# WHAT YOU ARE ASKED TO DO:
Could you output, word for word, only the lines from the line with "Task: Click the 10,0 value on the y-axis" to the end of the entries, including both ends? Omit the pictures.

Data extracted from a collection
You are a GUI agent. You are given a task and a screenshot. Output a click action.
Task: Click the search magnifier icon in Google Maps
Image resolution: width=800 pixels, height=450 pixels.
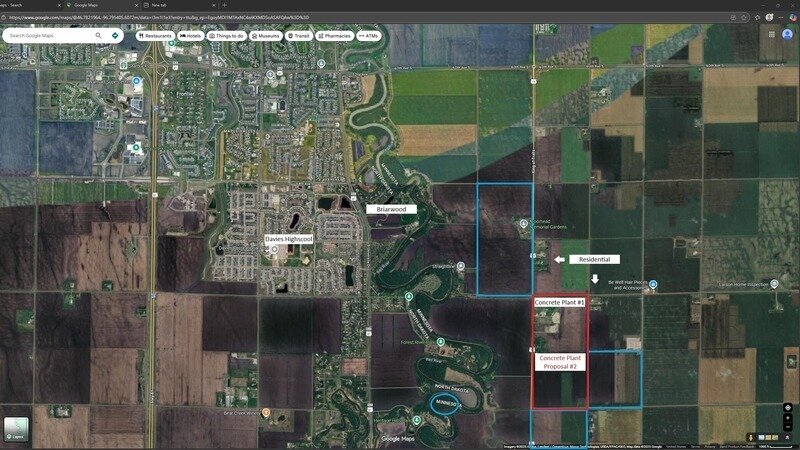pos(98,35)
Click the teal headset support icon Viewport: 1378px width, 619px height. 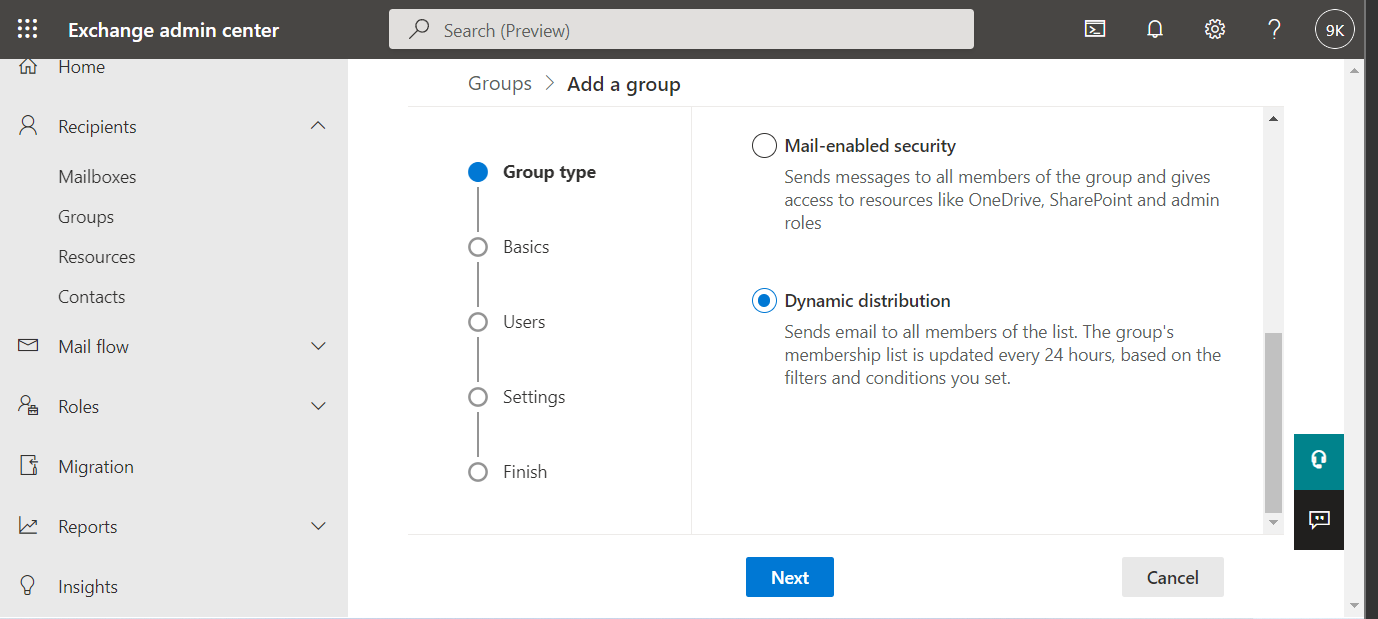pos(1318,461)
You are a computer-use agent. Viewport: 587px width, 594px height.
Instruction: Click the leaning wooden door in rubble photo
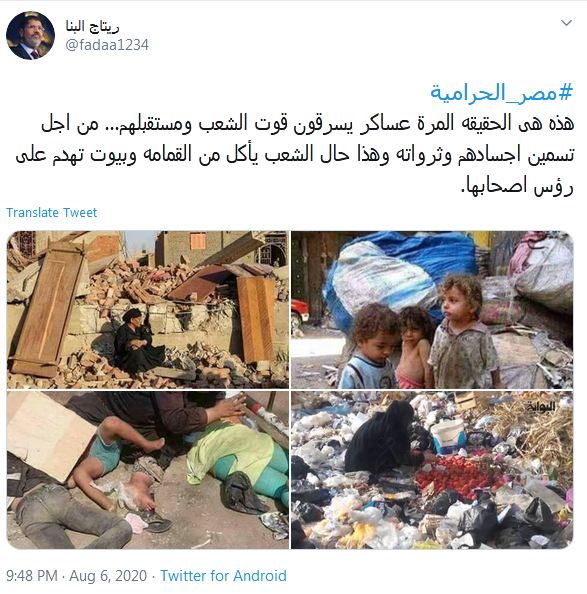pyautogui.click(x=47, y=309)
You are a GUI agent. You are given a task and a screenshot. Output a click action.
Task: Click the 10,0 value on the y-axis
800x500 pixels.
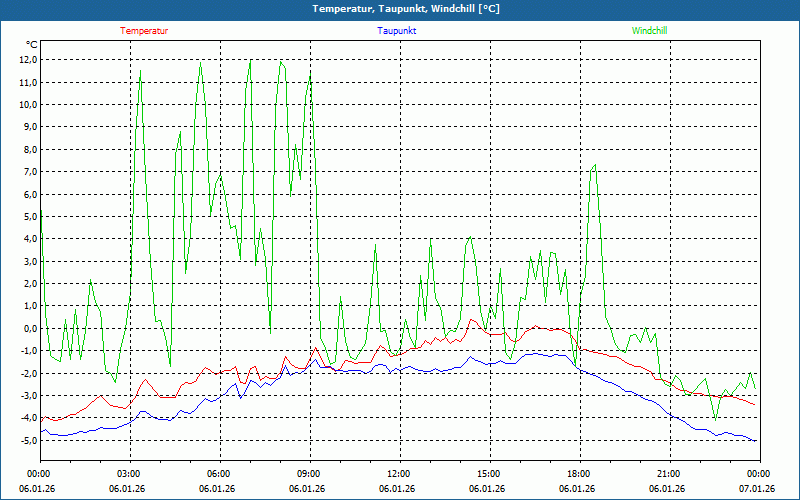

# WRITTEN RESPONSE:
Task: Click the 10,0 value on the y-axis
800x500 pixels.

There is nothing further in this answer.